On a l’impression que le Bénin n’a pas encore fait le deuil de ses figures importantes : Le Cardinal Bernardin GANTIN et Monseigneur Isidore de SOUZA. Les personnalités capables d’influencer les acteurs en exercice, tels que les anciens Présidents de la République (Nicéphore D. SOGLO, Mathieu KEREKOU et Emile D. ZINSOU) ne prennent pas assez d’initiatives ou ne paraissent pas avoir le recul et la hauteur suffisants pour inspirer confiance à tous. Il en est ainsi de certaines autres personnalités qui occupent des fonctions institutionnelles, certes importantes, mais partisanes. L’encasernement institutionnel de ces personnalités les confine dans une attitude de passivité nuisible aussi bien à l’expérience qu’à l’espérance démocratiques. »

Le discours politique manque de loyauté, d’élégance, de respect de la dignité humaine et de la société. Le plus désastreux, c’est qu’au mépris de ces valeurs, de jeunes nervis, et d’autres, malheureusement dépositaires de nos traditions, sont instrumentalisés et outrageusement financés pour terroriser ; pour ériger le mensonge en règle et les injures gratuites en phénomène de mode.

Notre pays se présente, au plan des valeurs morales, comme un vaste enclos ouvert de toutes parts, et d’où sont absents ceux qui sont élus par le suffrage des âges pour requérir la fermeture des portes et fenêtre, et éviter l’entrée des vents malsains.

La religion de l’argent gagne la jeunesse. Les cybercafés deviennent les lieux de la cybercriminalité. Le travail ne constitue plus une valeur. C’est le gain facile, au moyen de financements occultes. Des familles abdiquent également leur rôle d’éducation et recèlent les produits des fraudes commises.

Conclusion
Les signaux de la gouvernance économique et sociale de notre pays ne sont guère reluisants. Nous n’avons jamais été confrontés avec autant de trivialité à nos propres putréfactions. Mais l’objet qui touche le fond de la cuvette ne peut que remonter. Il faut se nourrir donc d’espoir.
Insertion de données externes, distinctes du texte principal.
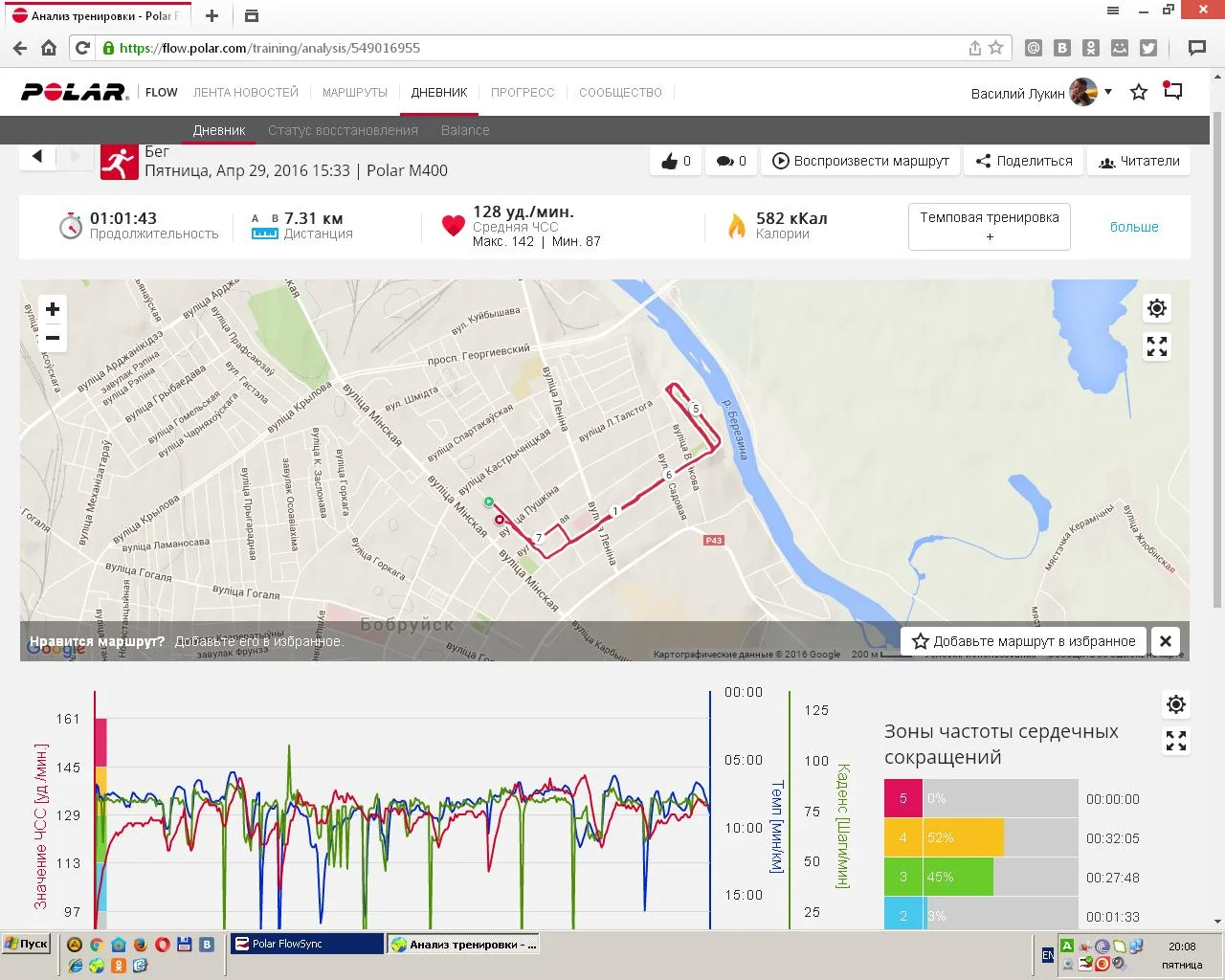Viewport: 1225px width, 980px height.
Task: Select the yellow zone 4 bar
Action: [x=962, y=837]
Mais cela dépend de la place que nous aurons accordée, dans les débats qui nous occupent déjà, au travail, à la patrie et au mérite.
Enfants du Bénin, debout !

Cotonou, le 1er Août 2010.

Ont signé pour:

- L’Association de Lutte contre le Racisme, l’Ethnocentrisme et le Régionalisme (ALCRER-ONG), Martin ASSOGBA

- Nouvelle Ethique, Joël ATAYI-GUEDEGBE

- Le Centre Afrika Obota (CAO-Bénin), Urbain AMEGBEDJI

- L’ONG Droits De l’Homme, Paix & Développement (DHPD-ONG), Joseph DJOGBENOU

- Transparence & Integrite Au Benin (TI-Bénin), René Nicéphore AVOGNON

- Le Front des Organisations Nationales de lutte contre la Corruption (FONAC), Maximilien SOSSOU-GLOH

- West African Network for Peacebuilding (WANEP-Bénin), Orden ALLADATIN

- Social Watch Huguette Aplogan DOSSA



[1] In, « Le Bénin à la croisée des chemins », Document de réflexion et de plaidoyer en faveur de l’organisation d’élections crédibles, transparentes et démocratiques en 2011 et la paix au Bénin ; mars 2010, p.8.